* _TEXT SECTION_
In the economics literature, several explanations for widespread lottery play have been put forward. Already at the end of the 1940s, Friedman and Savage (1948) argued that lottery play offers an opportunity to win substantial amounts of money and improve one’s socio-economic status at a relatively low stake. Following the Friedman–Savage hypothesis and its later extensions and modifications (e.g, Pryor 1976; Brunk 1981; Hartley and Farrell 2002; Nyman et al. 2008), lottery play is considered rational when it offers the opportunity to improve one’s socioeconomic status or lifestyle when there are few or no other options to realize this otherwise. In prospect theory, widespread lottery play has been attributed to irrational beliefs that people uphold regarding their chances of winning a lottery since people tend to overweight the small chances of winning the lottery (Kahneman and Tversky 1979).

* _RECORD EXCERPTS_
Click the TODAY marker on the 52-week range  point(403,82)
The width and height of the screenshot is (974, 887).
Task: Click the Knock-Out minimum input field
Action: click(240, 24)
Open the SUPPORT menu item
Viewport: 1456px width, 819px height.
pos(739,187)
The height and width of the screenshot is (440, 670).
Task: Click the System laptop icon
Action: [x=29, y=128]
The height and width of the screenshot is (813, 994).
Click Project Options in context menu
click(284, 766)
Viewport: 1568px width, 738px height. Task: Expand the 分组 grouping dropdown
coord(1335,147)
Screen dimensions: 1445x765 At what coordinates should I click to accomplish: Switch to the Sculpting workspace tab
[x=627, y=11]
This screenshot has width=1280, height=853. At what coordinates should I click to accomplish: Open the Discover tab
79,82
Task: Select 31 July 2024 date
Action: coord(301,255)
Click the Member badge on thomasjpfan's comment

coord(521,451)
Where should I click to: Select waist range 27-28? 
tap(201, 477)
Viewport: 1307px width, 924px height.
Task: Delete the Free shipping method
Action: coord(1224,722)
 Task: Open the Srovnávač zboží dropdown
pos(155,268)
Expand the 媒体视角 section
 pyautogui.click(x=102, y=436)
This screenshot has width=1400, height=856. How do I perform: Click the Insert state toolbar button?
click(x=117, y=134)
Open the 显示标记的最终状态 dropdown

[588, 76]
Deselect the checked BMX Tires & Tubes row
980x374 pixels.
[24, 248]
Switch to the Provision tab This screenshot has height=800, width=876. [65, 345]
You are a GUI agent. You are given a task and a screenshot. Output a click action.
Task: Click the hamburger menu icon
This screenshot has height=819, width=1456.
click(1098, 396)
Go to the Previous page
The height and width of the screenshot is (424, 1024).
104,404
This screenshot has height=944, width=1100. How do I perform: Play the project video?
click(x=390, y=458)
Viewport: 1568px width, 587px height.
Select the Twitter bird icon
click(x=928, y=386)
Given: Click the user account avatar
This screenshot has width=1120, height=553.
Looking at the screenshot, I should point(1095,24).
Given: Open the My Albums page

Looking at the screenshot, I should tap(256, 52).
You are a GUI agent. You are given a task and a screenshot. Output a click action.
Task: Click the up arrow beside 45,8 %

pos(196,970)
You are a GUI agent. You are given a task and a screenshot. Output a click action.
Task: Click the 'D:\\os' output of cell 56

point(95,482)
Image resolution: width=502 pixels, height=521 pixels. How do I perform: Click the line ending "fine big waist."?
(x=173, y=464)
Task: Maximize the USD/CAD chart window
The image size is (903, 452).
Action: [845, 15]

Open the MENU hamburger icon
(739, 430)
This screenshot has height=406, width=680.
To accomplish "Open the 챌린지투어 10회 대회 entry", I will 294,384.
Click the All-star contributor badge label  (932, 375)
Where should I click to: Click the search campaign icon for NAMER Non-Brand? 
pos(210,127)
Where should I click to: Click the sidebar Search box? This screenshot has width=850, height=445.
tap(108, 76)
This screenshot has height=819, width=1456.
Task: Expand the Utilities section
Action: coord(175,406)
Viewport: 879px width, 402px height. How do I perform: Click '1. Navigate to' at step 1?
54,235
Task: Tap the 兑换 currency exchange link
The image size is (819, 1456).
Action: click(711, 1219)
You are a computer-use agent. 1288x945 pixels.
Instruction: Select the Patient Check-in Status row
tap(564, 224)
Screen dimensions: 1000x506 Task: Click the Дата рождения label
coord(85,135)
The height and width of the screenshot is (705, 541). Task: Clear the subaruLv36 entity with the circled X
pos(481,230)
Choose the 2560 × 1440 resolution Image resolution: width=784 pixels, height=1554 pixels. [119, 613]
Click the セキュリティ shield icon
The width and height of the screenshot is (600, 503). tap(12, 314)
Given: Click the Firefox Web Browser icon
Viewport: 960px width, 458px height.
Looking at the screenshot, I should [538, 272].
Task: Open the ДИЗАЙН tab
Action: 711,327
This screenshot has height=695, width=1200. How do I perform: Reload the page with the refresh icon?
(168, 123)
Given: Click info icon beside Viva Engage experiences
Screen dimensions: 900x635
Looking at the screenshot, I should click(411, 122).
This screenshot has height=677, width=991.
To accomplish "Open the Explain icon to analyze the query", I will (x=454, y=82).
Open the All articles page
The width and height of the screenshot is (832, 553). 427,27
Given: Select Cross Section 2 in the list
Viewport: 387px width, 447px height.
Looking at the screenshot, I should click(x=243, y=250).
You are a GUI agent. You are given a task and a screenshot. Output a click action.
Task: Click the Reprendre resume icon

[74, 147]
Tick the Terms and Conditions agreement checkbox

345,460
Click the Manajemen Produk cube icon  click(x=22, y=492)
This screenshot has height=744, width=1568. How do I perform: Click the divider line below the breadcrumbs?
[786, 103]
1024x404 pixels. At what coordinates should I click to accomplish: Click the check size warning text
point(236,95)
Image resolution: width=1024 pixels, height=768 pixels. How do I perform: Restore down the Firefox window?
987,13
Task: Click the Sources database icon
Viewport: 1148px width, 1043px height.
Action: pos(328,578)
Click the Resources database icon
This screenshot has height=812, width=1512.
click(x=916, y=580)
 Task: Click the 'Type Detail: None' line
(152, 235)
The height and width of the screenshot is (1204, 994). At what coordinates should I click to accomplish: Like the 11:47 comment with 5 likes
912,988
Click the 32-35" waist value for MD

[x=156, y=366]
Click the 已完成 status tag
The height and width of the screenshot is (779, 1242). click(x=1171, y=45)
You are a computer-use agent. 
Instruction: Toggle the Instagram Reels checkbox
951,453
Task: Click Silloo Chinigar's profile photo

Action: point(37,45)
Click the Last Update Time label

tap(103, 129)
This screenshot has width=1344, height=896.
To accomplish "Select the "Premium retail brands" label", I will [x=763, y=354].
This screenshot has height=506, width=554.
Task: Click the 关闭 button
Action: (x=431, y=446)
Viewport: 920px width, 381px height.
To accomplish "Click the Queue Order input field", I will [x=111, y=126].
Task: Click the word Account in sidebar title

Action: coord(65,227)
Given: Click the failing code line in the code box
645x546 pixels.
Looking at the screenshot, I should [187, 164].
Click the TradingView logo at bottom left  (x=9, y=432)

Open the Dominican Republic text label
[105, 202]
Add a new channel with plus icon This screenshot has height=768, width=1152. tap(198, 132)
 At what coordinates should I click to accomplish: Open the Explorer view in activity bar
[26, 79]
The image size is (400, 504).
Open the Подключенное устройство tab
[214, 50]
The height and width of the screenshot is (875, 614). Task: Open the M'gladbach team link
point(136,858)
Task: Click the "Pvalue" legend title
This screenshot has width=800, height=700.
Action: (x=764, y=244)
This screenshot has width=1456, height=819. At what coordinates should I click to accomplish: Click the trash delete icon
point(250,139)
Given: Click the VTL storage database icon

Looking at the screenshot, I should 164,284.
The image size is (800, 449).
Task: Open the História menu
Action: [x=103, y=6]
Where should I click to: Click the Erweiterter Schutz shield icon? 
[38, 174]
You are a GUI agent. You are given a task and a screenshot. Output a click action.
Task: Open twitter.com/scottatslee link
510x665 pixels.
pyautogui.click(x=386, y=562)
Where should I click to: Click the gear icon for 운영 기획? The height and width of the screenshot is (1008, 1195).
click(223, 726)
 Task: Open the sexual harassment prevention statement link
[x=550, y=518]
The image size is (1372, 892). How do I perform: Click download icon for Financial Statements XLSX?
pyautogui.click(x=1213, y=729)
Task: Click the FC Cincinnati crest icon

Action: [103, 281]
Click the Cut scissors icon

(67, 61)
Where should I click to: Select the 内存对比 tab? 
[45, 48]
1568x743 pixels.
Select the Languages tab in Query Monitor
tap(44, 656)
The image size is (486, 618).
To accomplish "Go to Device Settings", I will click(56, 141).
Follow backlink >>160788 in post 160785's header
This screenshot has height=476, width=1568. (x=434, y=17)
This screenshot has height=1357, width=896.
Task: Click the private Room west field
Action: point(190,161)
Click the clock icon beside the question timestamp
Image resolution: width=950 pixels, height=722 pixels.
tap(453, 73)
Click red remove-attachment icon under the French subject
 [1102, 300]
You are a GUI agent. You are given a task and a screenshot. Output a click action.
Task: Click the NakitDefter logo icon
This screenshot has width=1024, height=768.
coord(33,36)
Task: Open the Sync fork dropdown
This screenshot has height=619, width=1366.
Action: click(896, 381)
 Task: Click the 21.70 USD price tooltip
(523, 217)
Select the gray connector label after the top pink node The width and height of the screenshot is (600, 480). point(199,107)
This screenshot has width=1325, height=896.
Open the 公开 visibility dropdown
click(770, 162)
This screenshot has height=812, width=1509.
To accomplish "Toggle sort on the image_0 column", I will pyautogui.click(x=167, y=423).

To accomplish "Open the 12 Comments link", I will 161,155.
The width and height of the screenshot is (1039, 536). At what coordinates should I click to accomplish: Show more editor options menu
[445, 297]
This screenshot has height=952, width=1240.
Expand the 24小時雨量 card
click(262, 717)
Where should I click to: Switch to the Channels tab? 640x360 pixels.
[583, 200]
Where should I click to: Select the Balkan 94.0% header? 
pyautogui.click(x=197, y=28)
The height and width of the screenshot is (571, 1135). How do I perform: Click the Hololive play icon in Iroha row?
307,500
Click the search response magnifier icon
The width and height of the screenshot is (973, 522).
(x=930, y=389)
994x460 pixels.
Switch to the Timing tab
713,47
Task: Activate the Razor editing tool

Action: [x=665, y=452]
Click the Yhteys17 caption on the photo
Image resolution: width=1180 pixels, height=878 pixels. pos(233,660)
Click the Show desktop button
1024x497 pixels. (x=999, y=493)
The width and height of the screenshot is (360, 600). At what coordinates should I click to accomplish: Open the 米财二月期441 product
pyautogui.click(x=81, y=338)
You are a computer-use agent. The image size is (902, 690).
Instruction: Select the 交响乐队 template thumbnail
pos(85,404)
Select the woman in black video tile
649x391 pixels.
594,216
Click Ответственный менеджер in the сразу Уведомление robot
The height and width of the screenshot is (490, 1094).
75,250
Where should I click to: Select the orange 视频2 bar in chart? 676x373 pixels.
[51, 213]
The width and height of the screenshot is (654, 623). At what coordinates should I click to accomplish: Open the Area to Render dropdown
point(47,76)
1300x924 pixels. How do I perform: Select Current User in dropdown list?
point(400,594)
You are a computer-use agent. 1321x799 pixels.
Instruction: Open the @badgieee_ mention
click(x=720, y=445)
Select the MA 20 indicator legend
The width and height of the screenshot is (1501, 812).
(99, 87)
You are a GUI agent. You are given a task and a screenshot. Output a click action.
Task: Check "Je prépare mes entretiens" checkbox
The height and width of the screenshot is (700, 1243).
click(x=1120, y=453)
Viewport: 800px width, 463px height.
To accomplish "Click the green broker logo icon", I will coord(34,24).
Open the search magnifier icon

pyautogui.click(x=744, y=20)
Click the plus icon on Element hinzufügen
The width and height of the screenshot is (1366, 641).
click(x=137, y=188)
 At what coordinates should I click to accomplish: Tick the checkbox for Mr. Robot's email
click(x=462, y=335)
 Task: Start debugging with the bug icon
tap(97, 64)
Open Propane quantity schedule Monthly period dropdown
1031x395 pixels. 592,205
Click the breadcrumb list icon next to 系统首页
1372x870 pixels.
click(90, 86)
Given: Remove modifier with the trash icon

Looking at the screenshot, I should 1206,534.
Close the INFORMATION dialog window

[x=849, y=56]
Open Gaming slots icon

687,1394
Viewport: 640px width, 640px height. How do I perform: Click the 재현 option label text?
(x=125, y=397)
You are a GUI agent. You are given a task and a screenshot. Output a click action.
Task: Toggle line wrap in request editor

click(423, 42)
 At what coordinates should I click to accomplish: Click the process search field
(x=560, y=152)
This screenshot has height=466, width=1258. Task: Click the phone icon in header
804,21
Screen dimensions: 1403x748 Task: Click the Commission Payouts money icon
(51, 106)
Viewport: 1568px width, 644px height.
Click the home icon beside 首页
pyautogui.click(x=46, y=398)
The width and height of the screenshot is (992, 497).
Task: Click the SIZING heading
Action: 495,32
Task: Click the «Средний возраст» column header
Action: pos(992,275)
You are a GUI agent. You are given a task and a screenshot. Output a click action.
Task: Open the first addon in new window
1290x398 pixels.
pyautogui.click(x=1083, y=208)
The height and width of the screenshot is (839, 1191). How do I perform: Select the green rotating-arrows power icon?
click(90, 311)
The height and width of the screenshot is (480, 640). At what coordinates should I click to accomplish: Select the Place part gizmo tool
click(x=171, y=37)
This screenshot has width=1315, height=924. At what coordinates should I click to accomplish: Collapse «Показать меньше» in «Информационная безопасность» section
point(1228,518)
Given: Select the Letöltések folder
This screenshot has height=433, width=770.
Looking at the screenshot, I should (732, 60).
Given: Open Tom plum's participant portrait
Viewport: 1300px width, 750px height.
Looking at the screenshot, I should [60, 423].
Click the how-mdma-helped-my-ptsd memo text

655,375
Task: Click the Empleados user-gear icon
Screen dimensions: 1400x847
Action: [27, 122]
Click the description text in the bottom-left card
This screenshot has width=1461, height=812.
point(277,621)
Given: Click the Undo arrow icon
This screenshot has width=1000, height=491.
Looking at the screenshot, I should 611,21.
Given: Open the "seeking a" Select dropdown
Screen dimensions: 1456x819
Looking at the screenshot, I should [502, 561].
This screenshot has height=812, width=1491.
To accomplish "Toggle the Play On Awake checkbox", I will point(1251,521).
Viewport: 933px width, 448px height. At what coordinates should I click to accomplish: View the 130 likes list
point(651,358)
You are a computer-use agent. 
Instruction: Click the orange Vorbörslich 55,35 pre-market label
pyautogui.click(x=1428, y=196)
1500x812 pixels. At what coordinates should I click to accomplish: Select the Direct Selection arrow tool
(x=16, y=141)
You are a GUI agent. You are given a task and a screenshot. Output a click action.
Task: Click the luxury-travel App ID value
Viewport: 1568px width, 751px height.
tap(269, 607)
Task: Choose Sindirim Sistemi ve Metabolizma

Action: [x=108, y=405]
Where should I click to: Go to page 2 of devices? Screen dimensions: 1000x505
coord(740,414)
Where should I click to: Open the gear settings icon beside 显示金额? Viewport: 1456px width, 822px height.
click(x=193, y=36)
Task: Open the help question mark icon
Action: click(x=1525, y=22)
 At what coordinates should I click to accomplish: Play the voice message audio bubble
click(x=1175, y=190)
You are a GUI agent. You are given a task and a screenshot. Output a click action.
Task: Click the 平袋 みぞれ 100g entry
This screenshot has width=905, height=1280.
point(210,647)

* _TASKS_
a - In the text on lottery play, what do people tend to overweight according to prospect theory?
b - Revise the records from the line containing "This screenshot has height=695, width=1200." down to the line containing "click(x=916, y=580)", replacing "Firefox" with "Chrome" and leaving the rest as it is. Give only those lines.

* _TASK ANSWERS_
a - The small chances of winning the lottery.

b -
This screenshot has height=695, width=1200. How do I perform: Reload the page with the refresh icon?
(168, 123)
Given: Click info icon beside Viva Engage experiences
Screen dimensions: 900x635
Looking at the screenshot, I should click(411, 122).
This screenshot has height=677, width=991.
To accomplish "Open the Explain icon to analyze the query", I will (x=454, y=82).
Open the All articles page
The width and height of the screenshot is (832, 553). 427,27
Given: Select Cross Section 2 in the list
Viewport: 387px width, 447px height.
Looking at the screenshot, I should click(x=243, y=250).
You are a GUI agent. You are given a task and a screenshot. Output a click action.
Task: Click the Reprendre resume icon

[74, 147]
Tick the Terms and Conditions agreement checkbox

345,460
Click the Manajemen Produk cube icon  click(x=22, y=492)
This screenshot has height=744, width=1568. How do I perform: Click the divider line below the breadcrumbs?
[786, 103]
1024x404 pixels. At what coordinates should I click to accomplish: Click the check size warning text
point(236,95)
Image resolution: width=1024 pixels, height=768 pixels. How do I perform: Restore down the Chrome window?
987,13
Task: Click the Sources database icon
Viewport: 1148px width, 1043px height.
Action: pos(328,578)
Click the Resources database icon
This screenshot has height=812, width=1512.
click(x=916, y=580)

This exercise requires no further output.